Bull’s death by handkerchief leaves Spaniards divided
Matador’s curious gesture at Seville’s spring festival angers animal rights campaigners
Spanish matador Morante de la Puebla touches the horn of a bull during a bullfight at The Maestranza bullring in the Andalusian capital of Seville. Photograph: Marcelo del Pozo/Reuters
A well-known matador’s treatment of the bull he was facing has drawn the ire of Spanish animal rights campaigners and once again thrown bullfighting into controversy. But the focus of the uproar is neither a sword nor a cape – it is a handkerchief.
In a bullfight at Seville’s prestigious spring festival on Friday, Morante de la Puebla surprised the public shortly before killing the bull he was facing. With the animal immobile and bleeding from its neck and back, where spiked sticks had been planted as is customary, video footage showed the bullfighter taking a handkerchief from his pocket and delicately wiping the bull’s face, just beneath the eyes.
The footage soon went viral, drawing admiration from some and fierce criticism from others.
The bullfighting website esDeToros said the gesture was one of the highlights of the Seville festival, interpreting it as Morante wiping tears from the bull’s eyes. One fan, who also praised the bullfighter, suggested on Twitter that he was “drying the bull’s sweat with his handkerchief so that it wouldn’t suffer before he drove a sword through it”.
However, Silvia Barquero, of the PACMA animal rights party, said: “Only a twisted and perverse mind would be capable of torturing an animal until the blood runs down its legs before wiping moisture off its head.”
Journalist and commentator Gerardo Tecé had a similar response. “On top of torturing it, you do the thing with the handkerchief,” he tweeted. “You’re a psychopath, Morante.”

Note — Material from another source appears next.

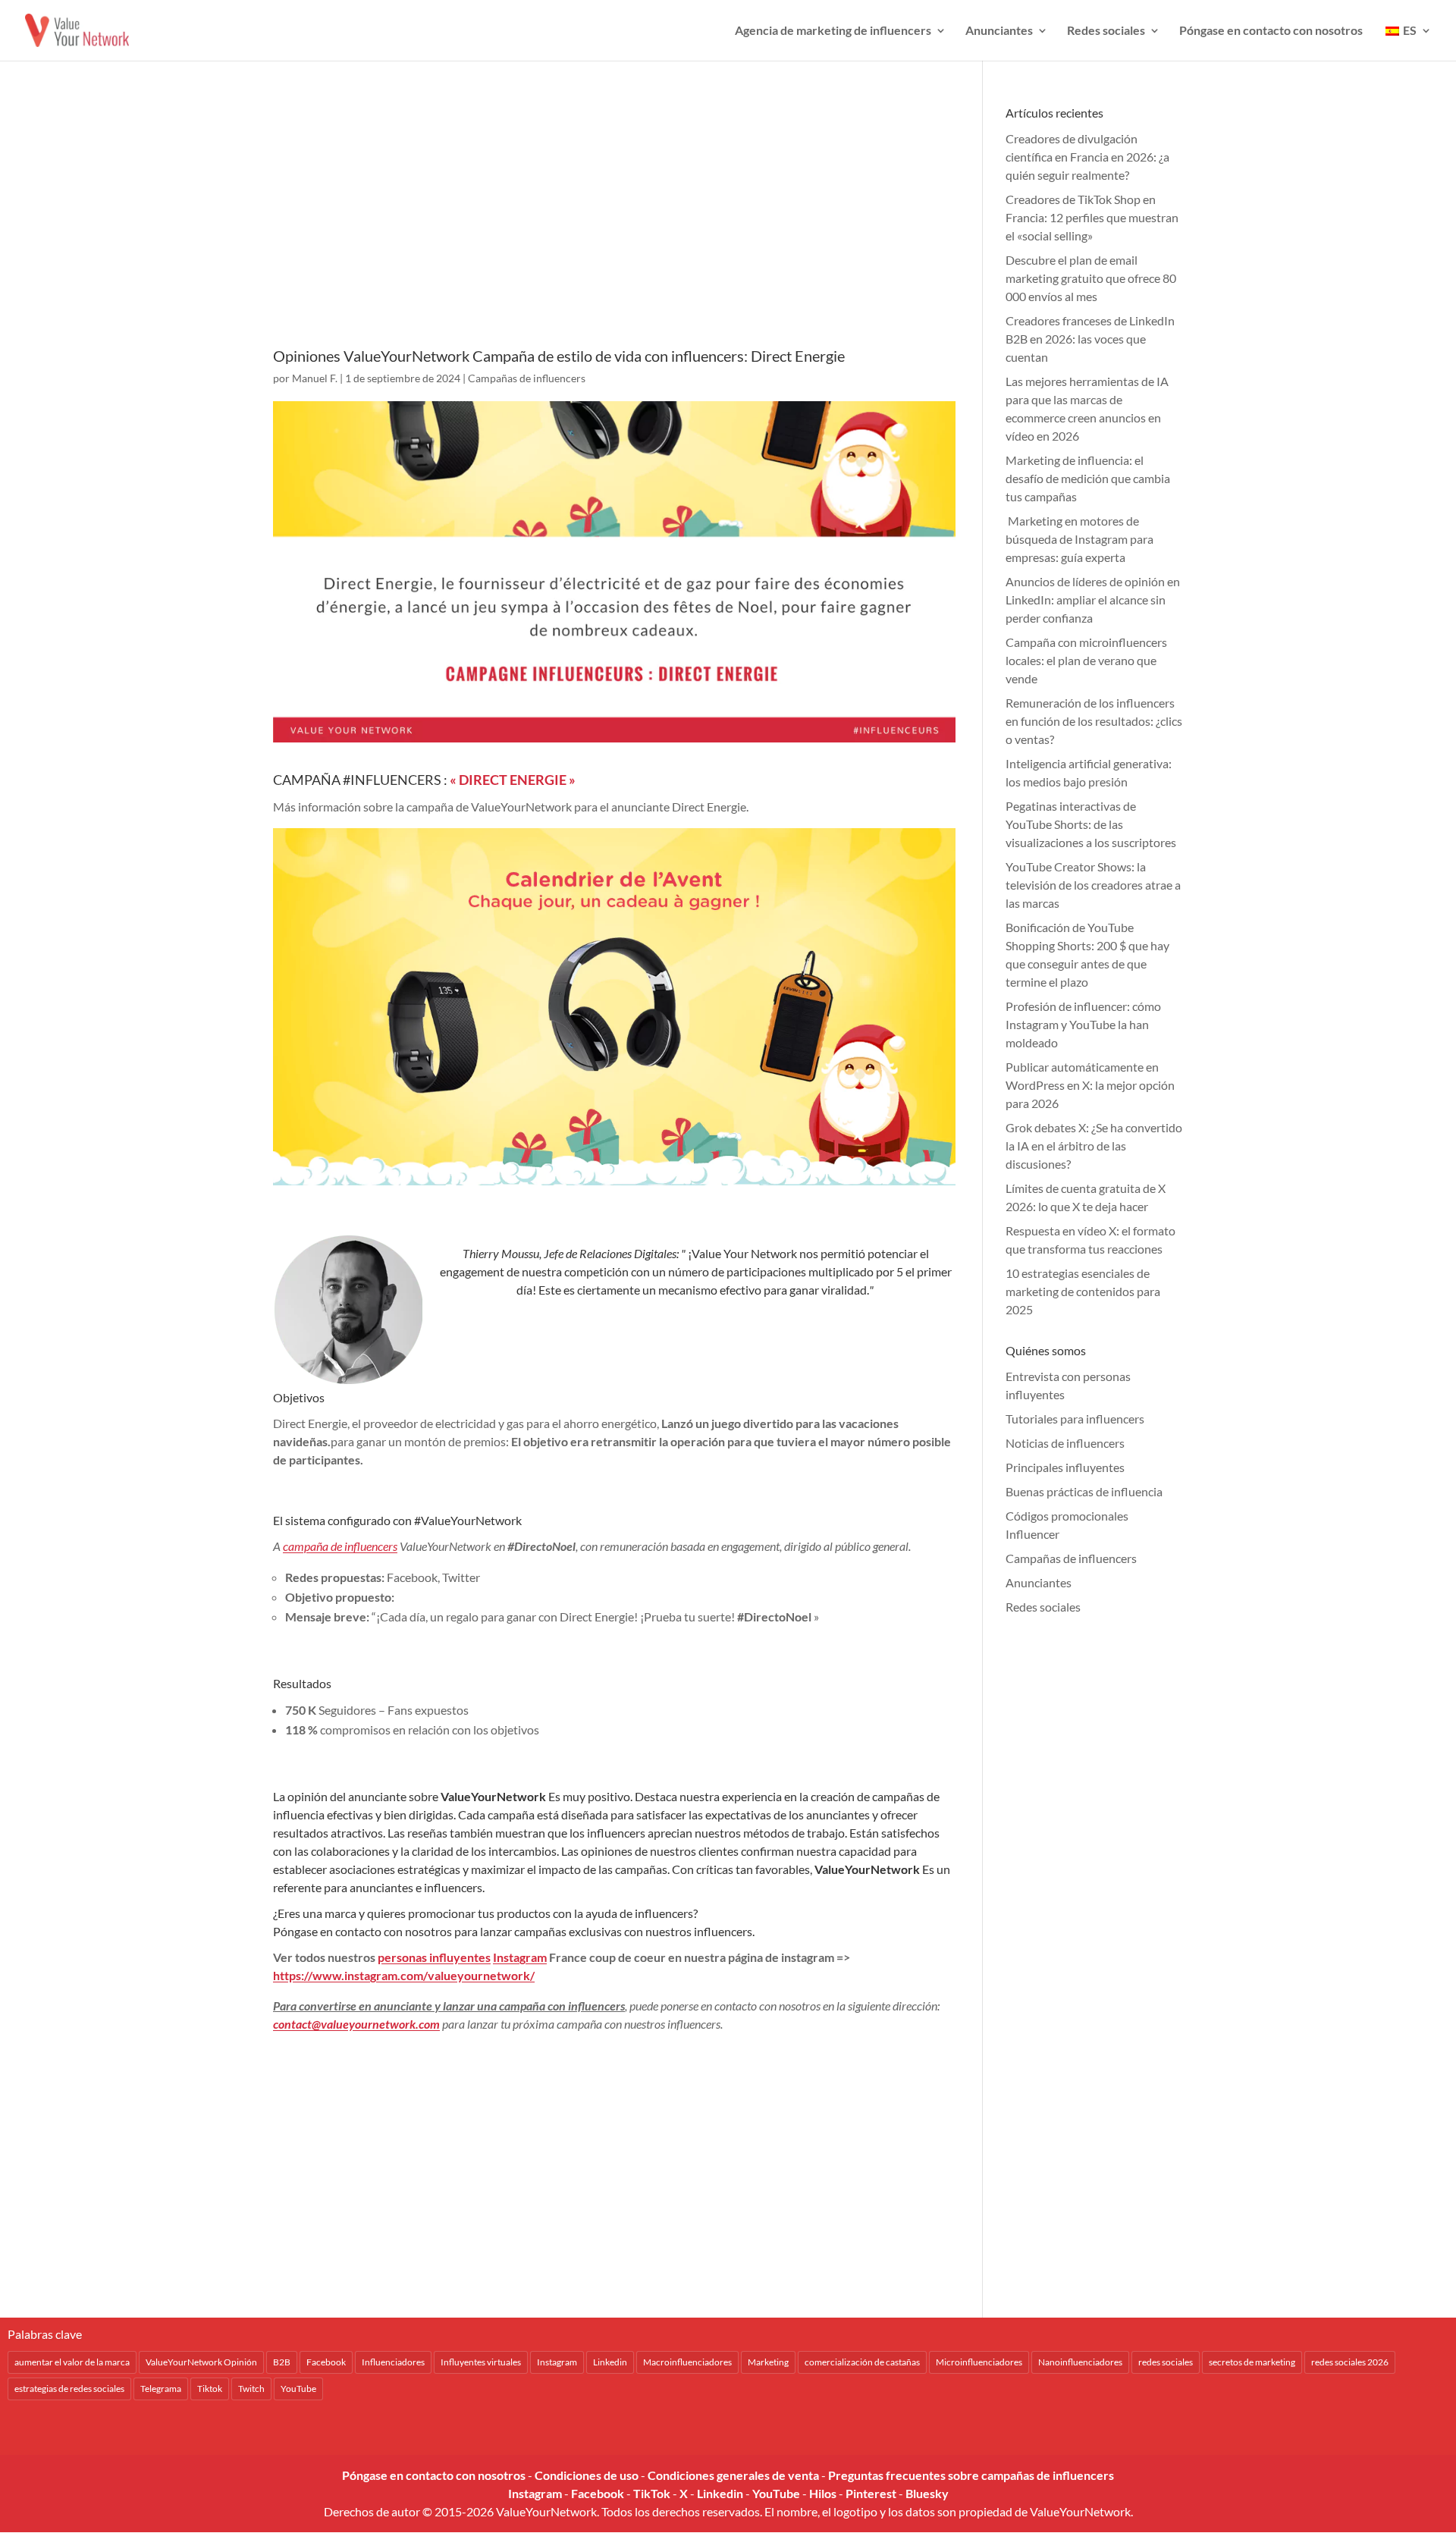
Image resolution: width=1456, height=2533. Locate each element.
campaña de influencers (340, 1546)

Morante has been a particularly divisive figure in recent months due to his endorsement of the far-right party Vox, which has called for greater support for bullfighting, and his friendship with its leader, Santiago Abascal. In December, threats were daubed on the wall of the bullfighter’s home near Seville accusing him of being a Nazi.
However, both his admirers and detractors appear to be wrong when it comes to his enigmatic gesture in the bullring last week. Experts say that he was neither consoling the bull nor cleaning its face, but rather paying homage to one of his heroes.
Joselito el Gallo, a celebrated matador who died while bullfighting in 1920 and whose career Morante greatly admires, used to dab the bull’s snout with a handkerchief in what was seen as an artistic flourish.
“Neither tears nor sweat,” wrote Antonio Lorca, the bullfighting critic of El País newspaper. “All Morante was doing…was giving a tip of the hat to his idol, in a tribute to a classic way of bullfighting, a detail from another era, an acknowledgement of the greatest bullfighter in history.”
Bullfighting has been facing increasing pressure from animal rights groups. In addition, the industry has been struggling since Spain’s most recent economic crisis started to bite a decade ago. Government figures show that last year, just over 1,500 bullfights were staged, the lowest number since records began in 2003.